說曹操曹操就到,江縢胳膊下夾著一個哇哇亂叫的小男孩走進來,那張小臉和江縢一個模子里刻出來的。身后還跟著一個小男孩,和胳膊下拼命掙扎的男孩兒截然不同,斯斯文文的,安靜得有些過分。
小男孩一落地,就沖沈微跑過去:“媽媽,救命,我不要去。”
我獰笑著把拽過來:“可由不得你。”
沈微之前同我商量,這邊好是好,可上學是大問題,她的意思是還有一年這邊就結束了,她呢是嫁雞隨雞嫁狗隨狗不準備走了,我不一樣。既然我要回去,那就早做打算,一是公司需要管理,二來孩子在那邊念書可以照應。
這次讓我過去簽合同,大約就是提前讓他去適應適應環境。
背后的小男孩兒走過來:“皓皓陪你去,我在家好不好?”
航航懂事得讓人心疼,他是怕我太累,照顧兩個孩子照顧不過來。我笑著點點頭,揉揉他腦袋:“好吧,下次再帶你,你在家聽媽媽的話啊。”
火車飛機連軸轉,大約是水土不服,皓皓一到s市就開始發起燒來,兩天之后燒是褪了,人還懨懨的。沒辦法,只得帶著皓皓一起去酒店簽合同,陳總下午的飛機飛美國,今天已經是最后期限。
山里野慣了的孩子,并不嬌氣,饒是不舒服,也不要我抱,堅持自己走。電梯里空氣不流通,一張小臉越發的紅,看得我有些心疼,不時去看電子屏幕,期望早點到達7樓。
“啪!”
電梯里忽然響起清脆的巴掌聲,“你知道我的包多貴嗎?給我扯壞了你賠!”
皓皓臉上多了一個巴掌印,年輕的女人用尖利的指甲戳皓皓的頭。我忍住心中的怒火,蹲下問皓皓:“你扯她包了?”
皓皓撇著嘴:“我錯了媽媽,那帶子掃到我眼睛,很難受,我只是拿開,沒有扯。”
我一看,那女人的包上果然有一串流蘇,垮在手上,末端剛好到皓皓臉部的位置。
拍了拍皓皓的肩旁站起來:“對不起,雖然是你的包碰到他在先,可他確實碰了你的包。

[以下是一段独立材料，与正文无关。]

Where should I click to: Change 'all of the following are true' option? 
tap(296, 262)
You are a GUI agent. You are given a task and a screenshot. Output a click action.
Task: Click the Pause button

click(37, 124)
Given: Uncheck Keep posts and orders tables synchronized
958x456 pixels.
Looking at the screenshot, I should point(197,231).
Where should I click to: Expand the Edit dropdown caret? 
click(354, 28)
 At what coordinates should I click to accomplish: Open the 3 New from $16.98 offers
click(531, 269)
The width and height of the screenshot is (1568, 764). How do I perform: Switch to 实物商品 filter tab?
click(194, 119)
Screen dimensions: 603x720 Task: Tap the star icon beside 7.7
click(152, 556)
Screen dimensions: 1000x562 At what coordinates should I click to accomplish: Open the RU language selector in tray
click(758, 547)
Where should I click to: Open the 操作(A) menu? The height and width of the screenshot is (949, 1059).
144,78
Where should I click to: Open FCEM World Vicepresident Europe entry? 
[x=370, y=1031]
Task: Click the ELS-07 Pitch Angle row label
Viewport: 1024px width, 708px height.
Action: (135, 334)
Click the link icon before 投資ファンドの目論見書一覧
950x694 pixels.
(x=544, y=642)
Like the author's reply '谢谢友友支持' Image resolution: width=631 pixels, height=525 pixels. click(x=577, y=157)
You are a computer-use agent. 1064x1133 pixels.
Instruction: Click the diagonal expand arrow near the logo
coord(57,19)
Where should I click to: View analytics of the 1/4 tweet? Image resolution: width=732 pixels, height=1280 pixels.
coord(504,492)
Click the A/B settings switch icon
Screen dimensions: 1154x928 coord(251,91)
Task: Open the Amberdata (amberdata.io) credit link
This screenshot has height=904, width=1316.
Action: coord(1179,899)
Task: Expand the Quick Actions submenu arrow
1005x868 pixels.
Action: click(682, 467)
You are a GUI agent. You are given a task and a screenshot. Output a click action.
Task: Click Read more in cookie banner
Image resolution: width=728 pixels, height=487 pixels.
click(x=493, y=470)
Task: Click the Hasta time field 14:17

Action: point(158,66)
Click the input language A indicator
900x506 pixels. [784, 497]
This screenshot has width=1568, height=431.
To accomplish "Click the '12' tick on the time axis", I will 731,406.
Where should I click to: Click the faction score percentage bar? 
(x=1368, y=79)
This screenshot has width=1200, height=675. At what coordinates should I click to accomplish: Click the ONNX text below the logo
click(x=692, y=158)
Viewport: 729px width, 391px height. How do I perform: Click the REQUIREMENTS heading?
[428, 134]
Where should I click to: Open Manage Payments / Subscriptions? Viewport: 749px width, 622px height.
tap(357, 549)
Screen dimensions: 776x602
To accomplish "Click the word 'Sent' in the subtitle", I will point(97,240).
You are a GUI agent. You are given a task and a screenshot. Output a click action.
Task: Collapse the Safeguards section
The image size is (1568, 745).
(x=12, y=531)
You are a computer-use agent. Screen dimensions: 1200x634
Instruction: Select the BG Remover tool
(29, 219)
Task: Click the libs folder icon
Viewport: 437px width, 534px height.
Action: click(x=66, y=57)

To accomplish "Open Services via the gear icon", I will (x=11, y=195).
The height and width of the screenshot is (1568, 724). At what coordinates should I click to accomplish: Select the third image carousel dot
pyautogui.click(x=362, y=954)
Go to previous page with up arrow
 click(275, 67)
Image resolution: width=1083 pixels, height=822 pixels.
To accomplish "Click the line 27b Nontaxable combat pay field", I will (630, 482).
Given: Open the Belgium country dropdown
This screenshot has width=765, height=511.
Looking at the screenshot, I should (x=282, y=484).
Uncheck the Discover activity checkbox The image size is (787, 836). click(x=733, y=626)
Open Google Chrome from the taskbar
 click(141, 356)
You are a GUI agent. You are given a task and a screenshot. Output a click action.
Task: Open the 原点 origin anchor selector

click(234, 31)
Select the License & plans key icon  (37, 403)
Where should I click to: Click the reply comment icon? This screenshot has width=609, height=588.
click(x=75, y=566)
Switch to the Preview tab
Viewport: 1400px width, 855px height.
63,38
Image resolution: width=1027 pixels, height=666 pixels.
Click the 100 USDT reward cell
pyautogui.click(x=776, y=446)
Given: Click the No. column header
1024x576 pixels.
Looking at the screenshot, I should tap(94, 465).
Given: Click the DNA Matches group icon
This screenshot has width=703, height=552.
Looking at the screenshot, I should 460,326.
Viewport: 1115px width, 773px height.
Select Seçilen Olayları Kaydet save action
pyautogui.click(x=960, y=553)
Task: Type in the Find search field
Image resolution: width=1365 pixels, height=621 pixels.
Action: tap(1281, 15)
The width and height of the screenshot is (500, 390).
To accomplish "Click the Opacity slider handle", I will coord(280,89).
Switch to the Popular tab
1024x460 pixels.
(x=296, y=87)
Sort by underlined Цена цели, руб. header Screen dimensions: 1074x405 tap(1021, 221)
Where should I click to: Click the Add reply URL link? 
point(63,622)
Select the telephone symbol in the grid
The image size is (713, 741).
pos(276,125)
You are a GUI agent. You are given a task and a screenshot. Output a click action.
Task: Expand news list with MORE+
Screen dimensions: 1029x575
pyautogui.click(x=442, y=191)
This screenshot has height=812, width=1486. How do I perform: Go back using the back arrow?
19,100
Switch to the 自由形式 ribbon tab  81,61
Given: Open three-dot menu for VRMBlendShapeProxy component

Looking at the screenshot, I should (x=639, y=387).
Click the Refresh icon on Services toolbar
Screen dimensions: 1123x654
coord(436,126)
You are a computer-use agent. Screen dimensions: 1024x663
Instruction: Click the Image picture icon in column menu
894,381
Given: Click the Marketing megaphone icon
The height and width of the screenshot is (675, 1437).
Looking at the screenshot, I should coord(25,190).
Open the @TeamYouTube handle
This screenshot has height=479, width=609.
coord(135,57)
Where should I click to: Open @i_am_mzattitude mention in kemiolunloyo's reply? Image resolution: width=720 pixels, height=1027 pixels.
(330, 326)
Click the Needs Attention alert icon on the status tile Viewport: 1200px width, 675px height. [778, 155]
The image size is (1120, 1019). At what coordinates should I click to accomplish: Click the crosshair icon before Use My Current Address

”
“你什么意思?意思是我還要給你們道歉是不是?你知不知道這個包多貴,弄壞了一句對不起就完了?做夢!”
其他人看熱鬧不嫌事大,也對皓皓指指點點,有人幫腔女人越發囂張:“你窮你有理,你以為天下皆你媽嗎!”
“天下是不是我媽我不知道,我只知道我是他媽,他弄壞了你的包,我賠。”
我冷笑著打開環保袋,拿出兩扎人民幣往她身上一扔:“prada流蘇包,撐死不過一萬五,這是兩萬,多的當姐姐賞你的辛苦費。”
周圍一片抽氣聲,誰都沒想到土包子身上的環保袋里有現金。
正好電梯開了,女人輕哼一聲,拿著錢訕訕的往外走。
“我說你可以走了嗎?”
女人不耐煩的說:“那你還想怎么樣?”
“不想怎么樣。你的包我賠了,可你欠我的還沒清。”話音未落,一巴掌重重的甩過去,巴掌聲清晰可聞。
真特么疼,我甩了甩手,“好了,現在兩清了,你可以走了。”
“你……”女人松開捂臉的手就要沖上來,可下一秒她頓住了,一個轉身哭得梨花帶雨:“莊少,你看,這個女人她打人家。”
喲,這是金主來了。
不過我連看都不屑,蹲下來趁機教育皓皓:“這地方比不得咱們山里,以貌取人狗眼看人低的人很多,咱們不能欺負人,但也不能讓人欺負,明白?”
“嗯!”
皓皓重重點頭,我心疼的揉了揉他的小臉蛋,把他抱起來。
“這樣走恐怕不行,小姐,是不是給個解釋?”
身后一個低沉的聲音響起,顯然美人兒哭訴夠了,該金主出頭了。
我抱著皓皓轉過身去:“好……啊……”
最后一個字卡在喉嚨,那是一張久違了的臉,莊曉培。
世事無常,狗血如斯,怎么都沒想到會在這種地方這樣的情況下,遇到莊曉培。而我剛剛打的,似乎是他的女人。
莊曉培震驚不比我小,喉頭滾動不已,聲音微微顫抖:“冉、冉。”
我正想說和你沒那么熟,還沒張嘴,皓皓脆生生的童音響起:“媽媽,他是誰啊?”
莊曉培狠狠一震,手上的煙掉到了地上。